A new study shows people would rather admit how much they weigh than how much their debt is weighing them down. According to a recent article by MSN Money that cites a study by the National Foundation for Credit Counseling, 40 percent of respondents were most ashamed of their credit card debt. Thirty percent were more embarrassed by their credit score, while only 12 percent were humiliated by their weight. Experts point out the average family has about $7,000 worth of credit-card debt. When I started dating my husband, I was afraid to admit how much debt I had. If I had been upfront, I would have had more time to pay off my debt before we married. He insisted I pay off my student loan and credit-card debt before we got hitched. A poll conducted by the National Endowment for Financial Education found 13 percent of respondents lie about their income or debt to romantic partners, according to a recent article by Yahoo Shine. Once I started being more open and honest with my husband about my financial habits, I made positive progress.
Ignoring the advice of others
One of the ways I was able to get out of massive credit card debt was ignoring the advice of others and closing down about a dozen credit-card accounts.
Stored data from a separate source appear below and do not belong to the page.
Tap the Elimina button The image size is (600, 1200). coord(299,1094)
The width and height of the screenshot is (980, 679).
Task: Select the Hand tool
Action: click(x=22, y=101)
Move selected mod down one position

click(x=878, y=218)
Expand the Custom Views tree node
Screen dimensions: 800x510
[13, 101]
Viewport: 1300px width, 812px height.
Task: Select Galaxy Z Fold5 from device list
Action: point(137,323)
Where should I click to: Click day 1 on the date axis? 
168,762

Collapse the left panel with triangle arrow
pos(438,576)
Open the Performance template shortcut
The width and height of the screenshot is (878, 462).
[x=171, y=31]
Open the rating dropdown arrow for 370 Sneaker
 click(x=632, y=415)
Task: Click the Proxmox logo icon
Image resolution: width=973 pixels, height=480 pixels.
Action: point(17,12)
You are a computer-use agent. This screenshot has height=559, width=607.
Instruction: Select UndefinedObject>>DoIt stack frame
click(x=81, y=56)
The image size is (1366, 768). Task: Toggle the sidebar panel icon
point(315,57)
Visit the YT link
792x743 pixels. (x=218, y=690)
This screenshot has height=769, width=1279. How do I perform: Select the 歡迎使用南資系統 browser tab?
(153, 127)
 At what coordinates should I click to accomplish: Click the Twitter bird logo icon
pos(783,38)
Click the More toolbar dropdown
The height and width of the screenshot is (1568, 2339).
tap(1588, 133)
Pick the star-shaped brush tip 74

I had heard it would ruin my credit history, but I was motivated by paying off the debt and then letting the credit-card company know I’d no longer need their “services.” I also ignored the advice to pay off the balance with the highest interest rate first. It helped me to focus on the smaller balances first.
Having a shared account
After we married, my husband and I opened a joint account. I was forced into being transparent about may spending. Instead of being embarrassed by my credit-card debt, I now felt embarrassed when I made foolish, impulsive purchases. I stopped running up credit-card debt because I didn’t want to have to explain why I dropped $200 at the department store.
Treating debt like a curse
I channeled my shame and embarrassment about debt into a positive thing. Instead of hating myself, I hate the debt. When I started treating debt like a curse, I became urgent about paying off each credit card. If I use my credit card, I pay off the balance the same day. If I am having trouble balancing the budget for the month, I may allow my credit-card balance to creep up a little. I use online banking to set up a payment just before my payday. My limit is $100 in credit card debt for each pay period.
Ironically, my husband ended up running up some of his own credit-card debt after we got married. When he got more involved in the household finances, he was motivated to pay off his debt. Unlike me, he wasn’t embarrassed by having credit card debt. He simply viewed it as a convenience. Once he sat down and looked at how much money he was wasting in interest charges, it just made more sense to save and plan.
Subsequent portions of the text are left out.